Filter the lines below and copy each one containing the string "height".

** Start **

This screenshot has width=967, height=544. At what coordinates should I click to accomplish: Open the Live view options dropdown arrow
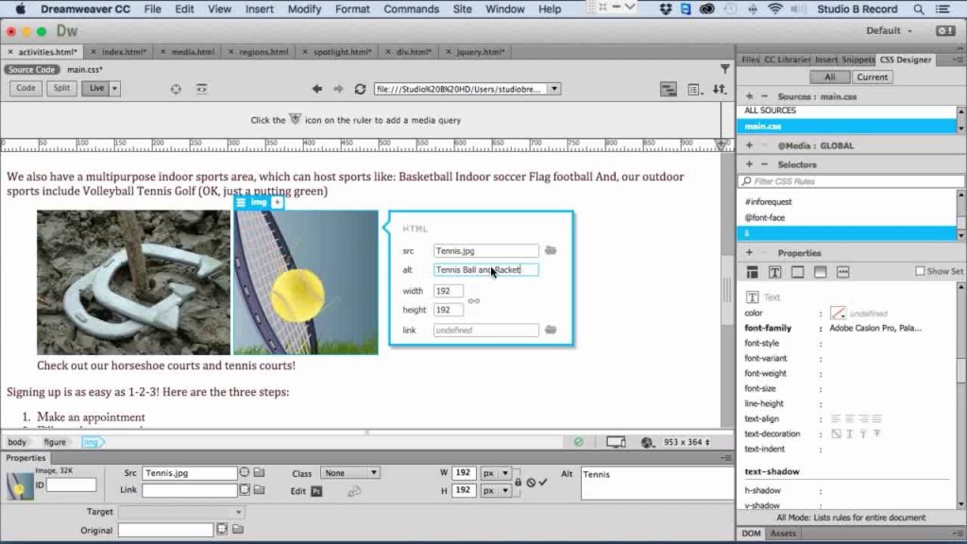point(114,88)
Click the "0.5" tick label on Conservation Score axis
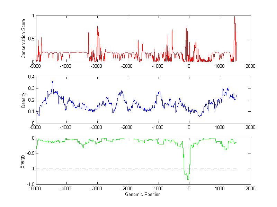Screen dimensions: 277x207 pyautogui.click(x=31, y=39)
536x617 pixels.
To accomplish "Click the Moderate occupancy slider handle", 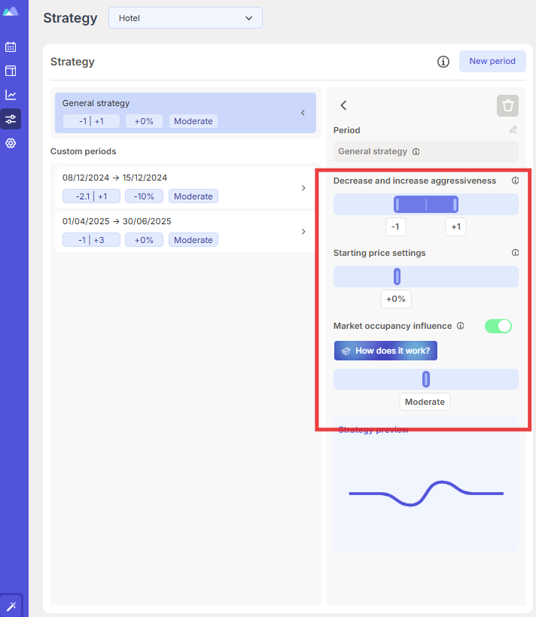I will click(426, 379).
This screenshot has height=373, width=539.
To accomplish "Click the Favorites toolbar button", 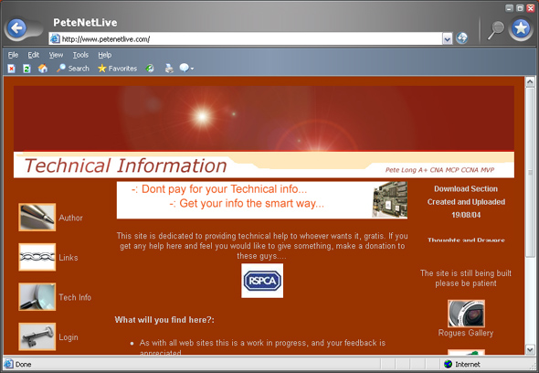I will point(117,69).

** End **

→ Written answer:
This screenshot has width=967, height=544. At what coordinates should I click to accomplish: Open the Live view options dropdown arrow
This screenshot has height=373, width=539.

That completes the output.